The Khamba Thoibi Sheireng, also spelled as the Khamba Thoibi Seireng (), is a 1940 Meitei language classical epic poem based on the ancient love story of Khuman prince Khamba and Moirang princess Thoibi of Moirang kingdom of Ancient Kangleipak (early Manipur). It is the magnum opus of Hijam Anganghal, the "Bard of Samurou". It is regarded as the national epic of the Manipuris. It is regarded as the greatest of all the epic poems in Meitei literature, with 39,000 verses, even longer than the Ramayana.

The epic saga is one of the major elements of the ancient body of chronicles Epic cycles of incarnations ("Moirang Shayon") as well as "Moirang Kangleirol" (ancient Moirang legends), two of the largest Meitei cultural resources of Manipur.

Textual history 
The epic poem of the Khamba Thoibi Sheireng was developed by Hijam Anganghal Singh from the "pena sheishak" style of the folk ballads () sung by minstrels with pena (musical instrument).

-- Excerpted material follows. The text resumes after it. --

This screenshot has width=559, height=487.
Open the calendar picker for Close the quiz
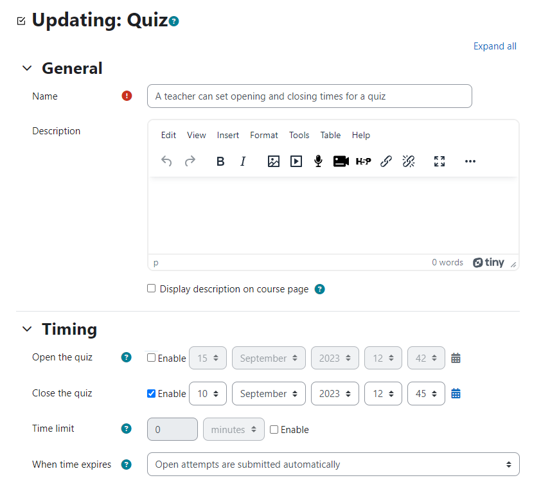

It was adapted from the Meitei folk ballad known as the "Khamba Thoibi ballad" (better known as the Moirang Sai), which is practised even in present time, for a continuous duration of 20-30 days in diverse musical genres.

The Khamba Thoibi Sheireng is regarded as the masterpiece of Hijam Anganghal. The literary work was started in the year 1939 and it was completed in the year 1940.

Synopsis 

Khuman Khamba was a terrae filius, brought up by his elder sister Khamnu, who spared no pains for his safety and well-being. By the time he became a youth, he wanted to be of some help to his sister and came out in search of work. On the day he first moved out of his house, he happened to enter the residence of prince Chingkhu Akhuba, the younger brother of King Chingkhu Telheiba, with its imposing house and spacious premises and there for the first time saw princess Thoibi, the only daughter of the prince, plying her needle in embroidery. The moment she saw Khamba, handsome and shapely in physique, she gave her heart away to him. But on the part of Khamba, at first he could not harbor such sentiments as he was conscious of his humble origin.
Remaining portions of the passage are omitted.